--- Work instructions ---
Would you copy out the following entries exactly, without any of the pictures?

Data excerpts START

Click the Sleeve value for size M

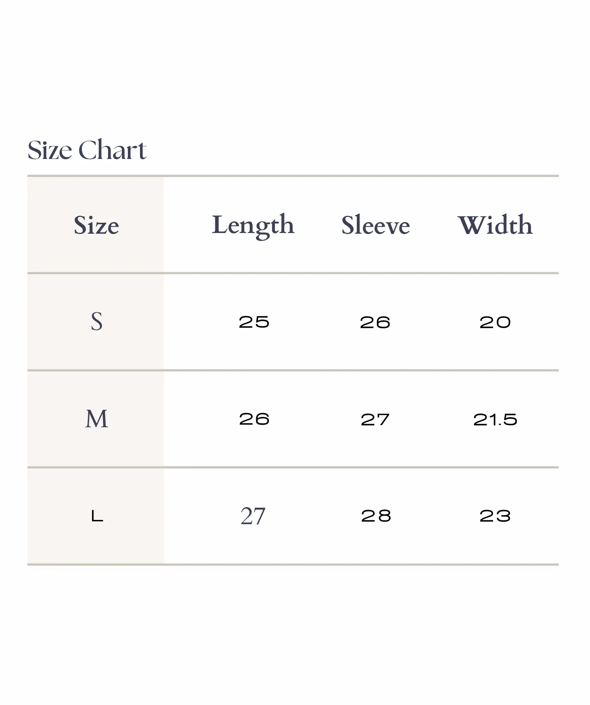pyautogui.click(x=375, y=419)
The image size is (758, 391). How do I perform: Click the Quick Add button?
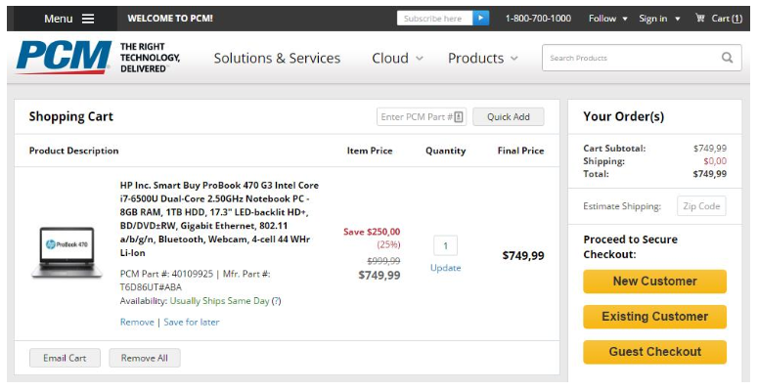pyautogui.click(x=508, y=117)
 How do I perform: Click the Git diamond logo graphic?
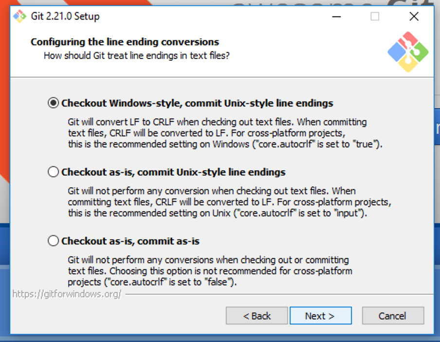click(408, 51)
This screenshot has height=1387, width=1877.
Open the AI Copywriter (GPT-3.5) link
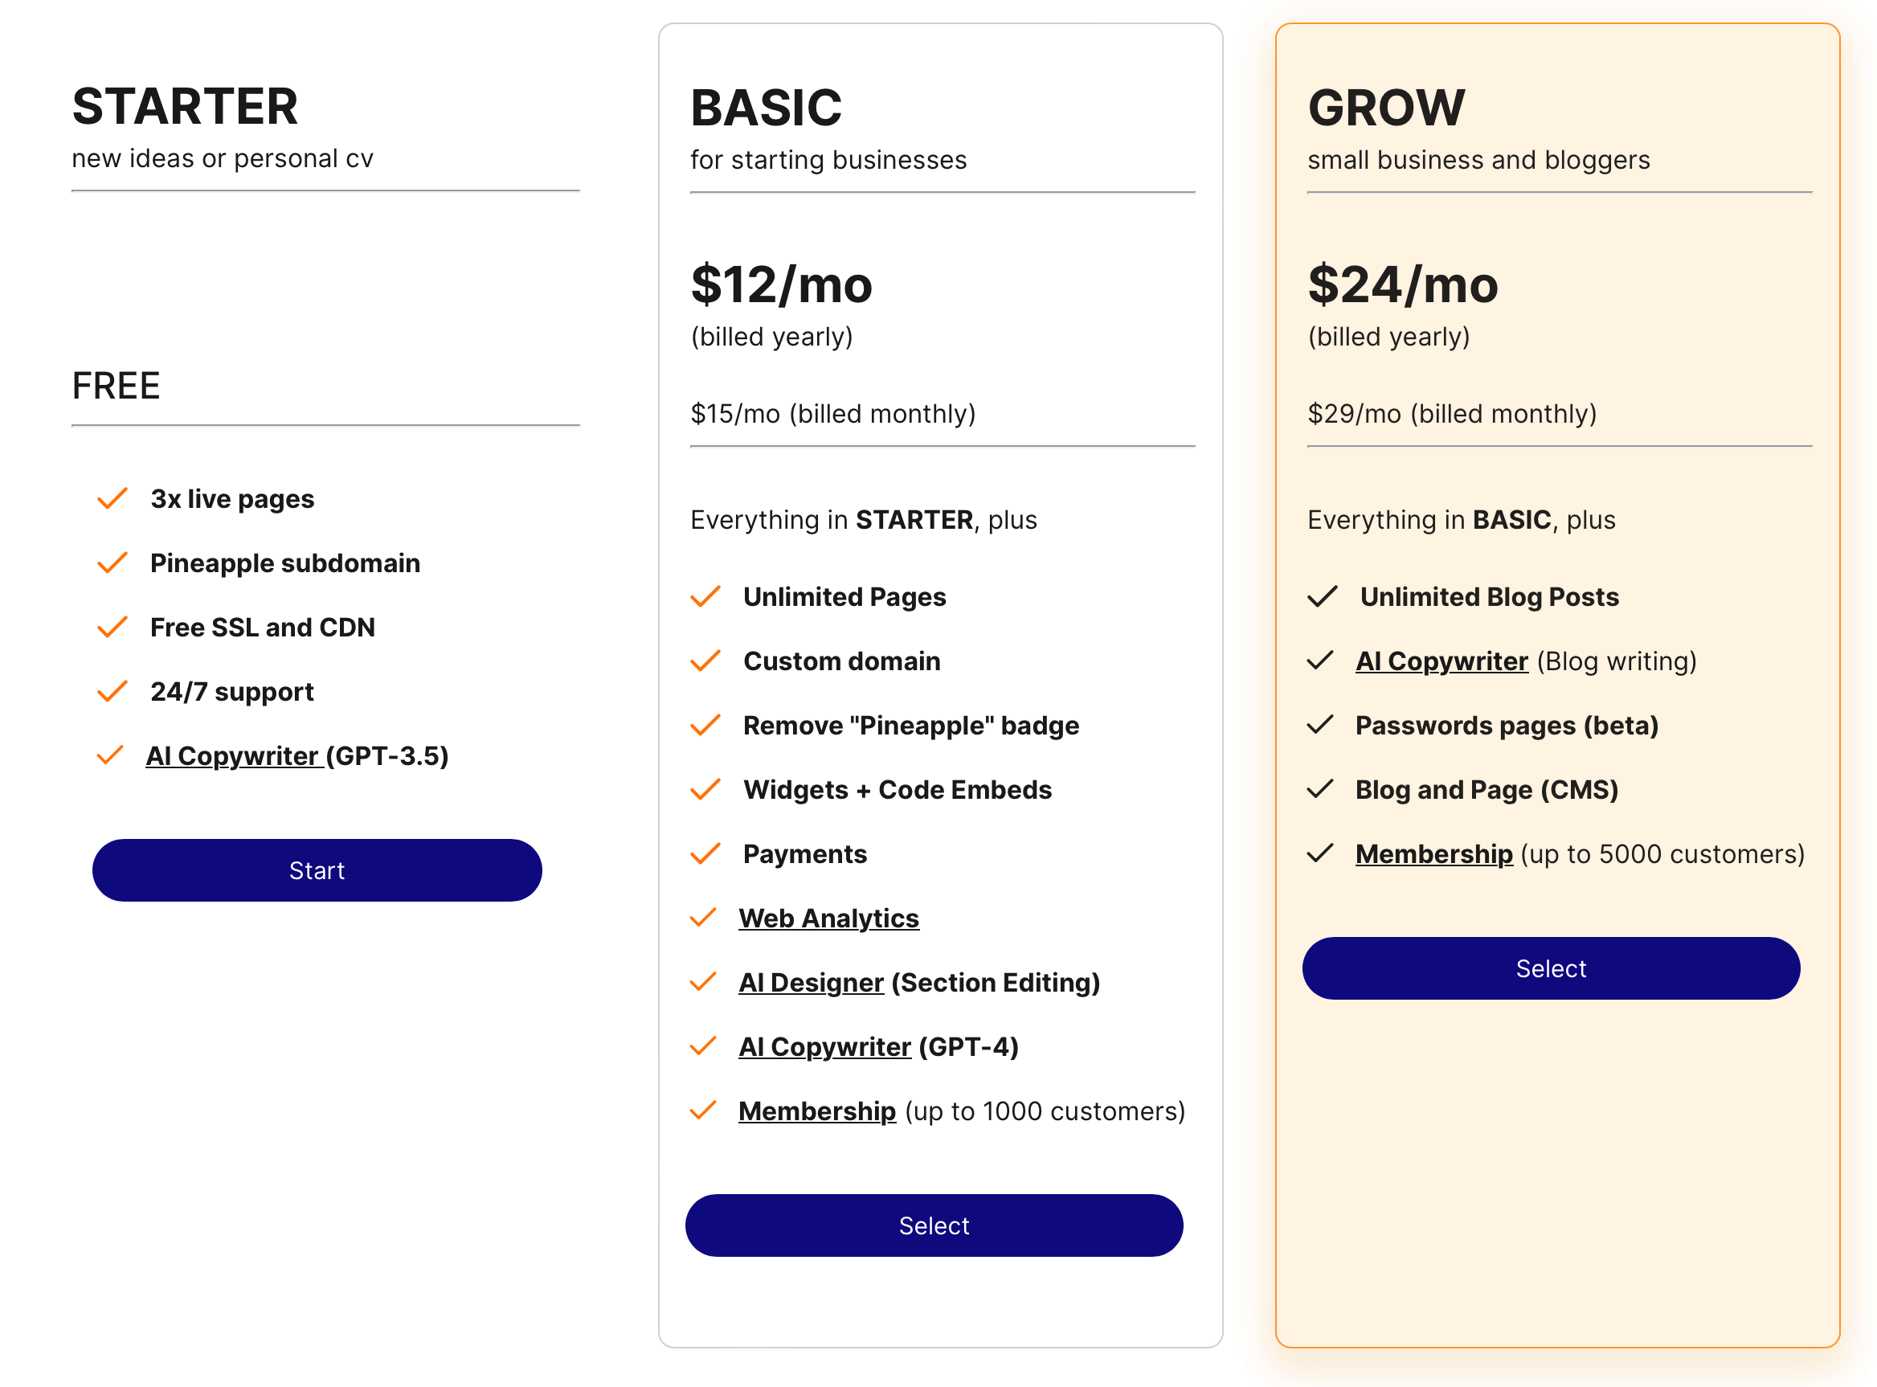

Data excerpts END

--- Output for this exercise ---
Click the Sleeve value for size M

pyautogui.click(x=375, y=419)
The image size is (758, 391). How do I perform: Click the Quick Add button?
pyautogui.click(x=508, y=117)
 How do I perform: Click the Git diamond logo graphic?
click(408, 51)
This screenshot has height=1387, width=1877.
Open the AI Copywriter (GPT-3.5) link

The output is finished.